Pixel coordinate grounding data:
----

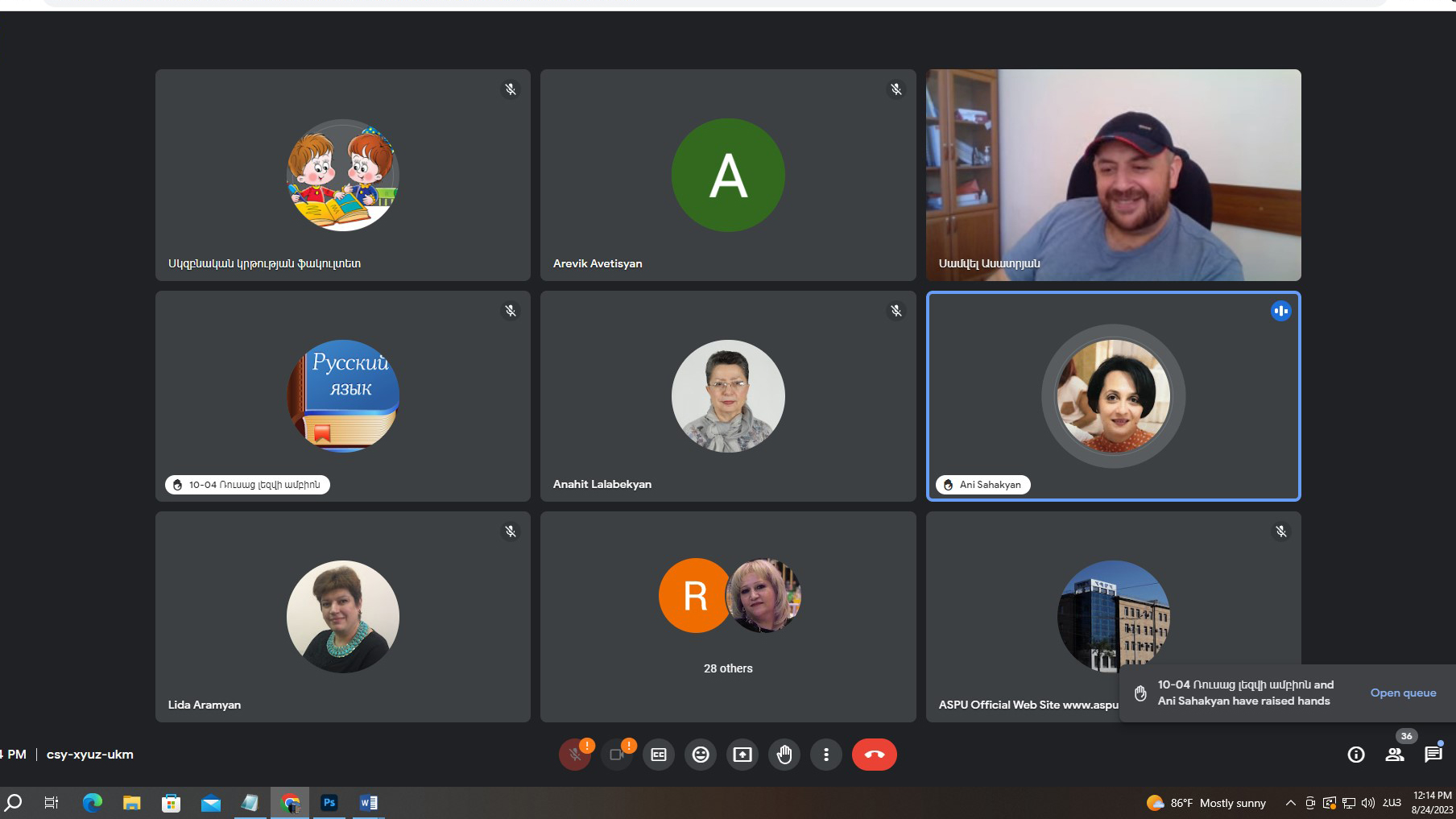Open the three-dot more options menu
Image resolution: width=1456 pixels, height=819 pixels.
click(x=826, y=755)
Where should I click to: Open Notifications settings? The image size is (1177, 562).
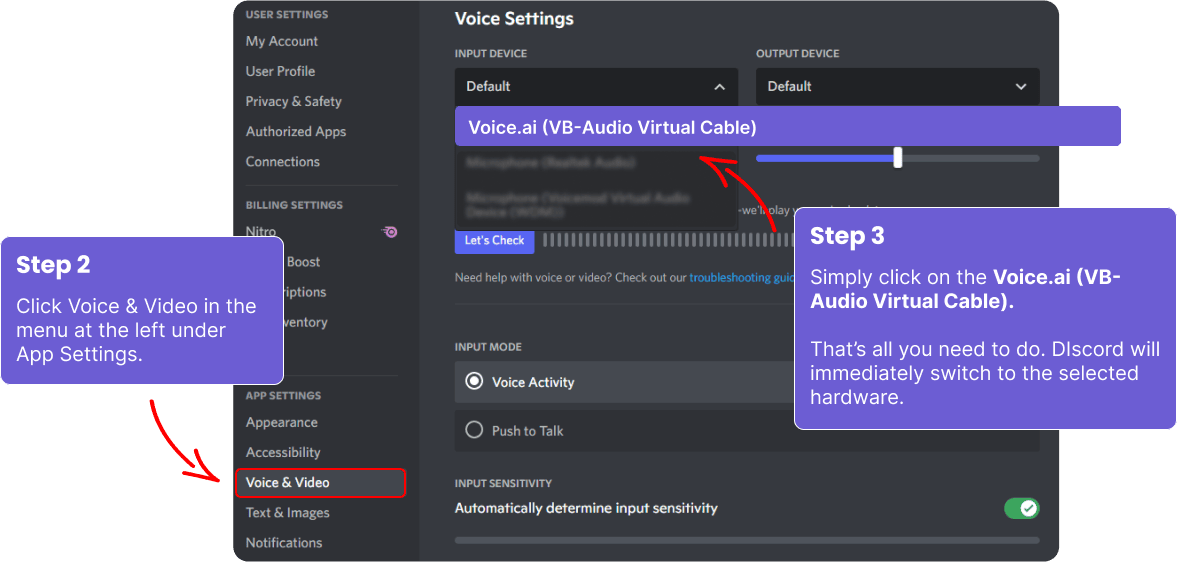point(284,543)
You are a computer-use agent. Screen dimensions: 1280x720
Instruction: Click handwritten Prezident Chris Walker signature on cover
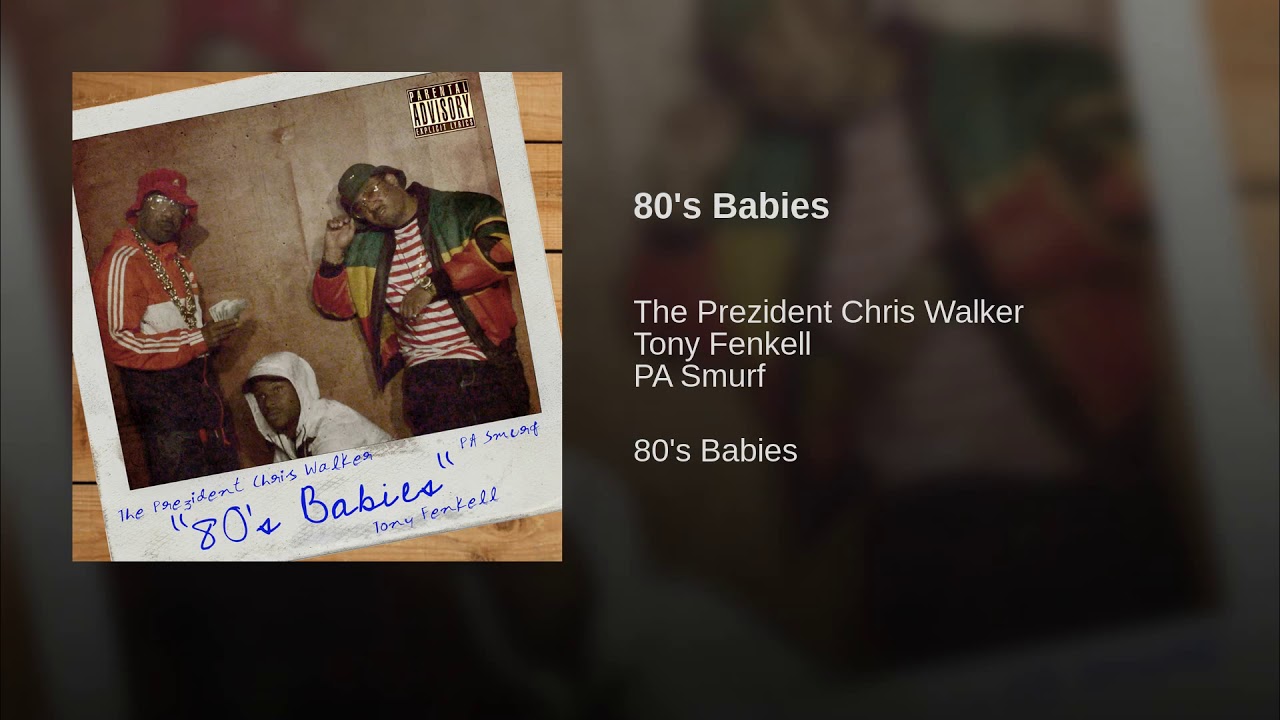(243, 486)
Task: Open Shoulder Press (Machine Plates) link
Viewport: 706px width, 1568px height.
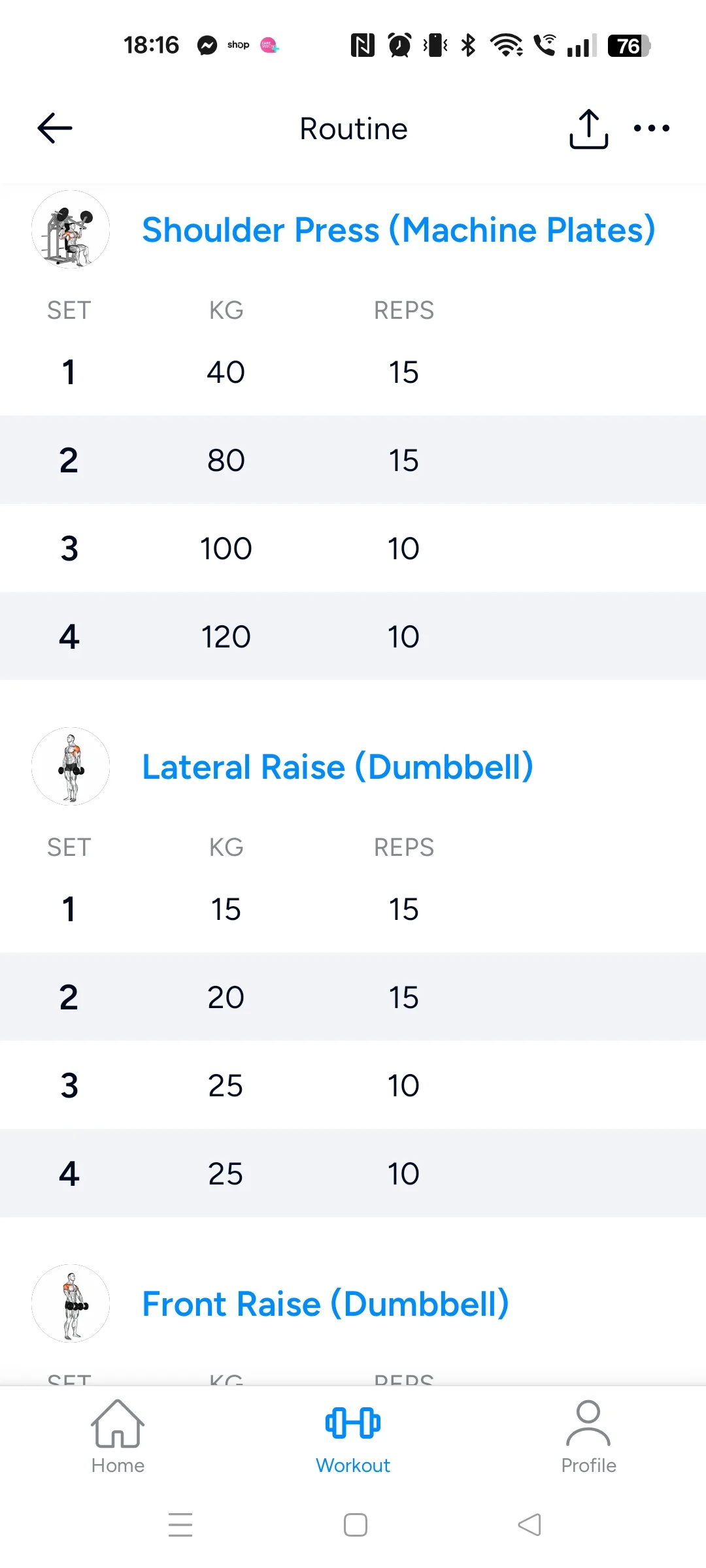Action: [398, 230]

----

• WHAT THIS TASK INVOLVES
Begin at the line containing "Where should I" and write out every line to the end of the data exactly. Skip the pictures.

• REPLY TO THE TASK
Where should I click to: Open Notifications settings? The image size is (1177, 562).
point(284,543)
You are a computer-use agent. Screen dimensions: 1280x720
Instruction: Click handwritten Prezident Chris Walker signature on cover
(243, 486)
Task: Open Shoulder Press (Machine Plates) link
Viewport: 706px width, 1568px height.
Action: [398, 230]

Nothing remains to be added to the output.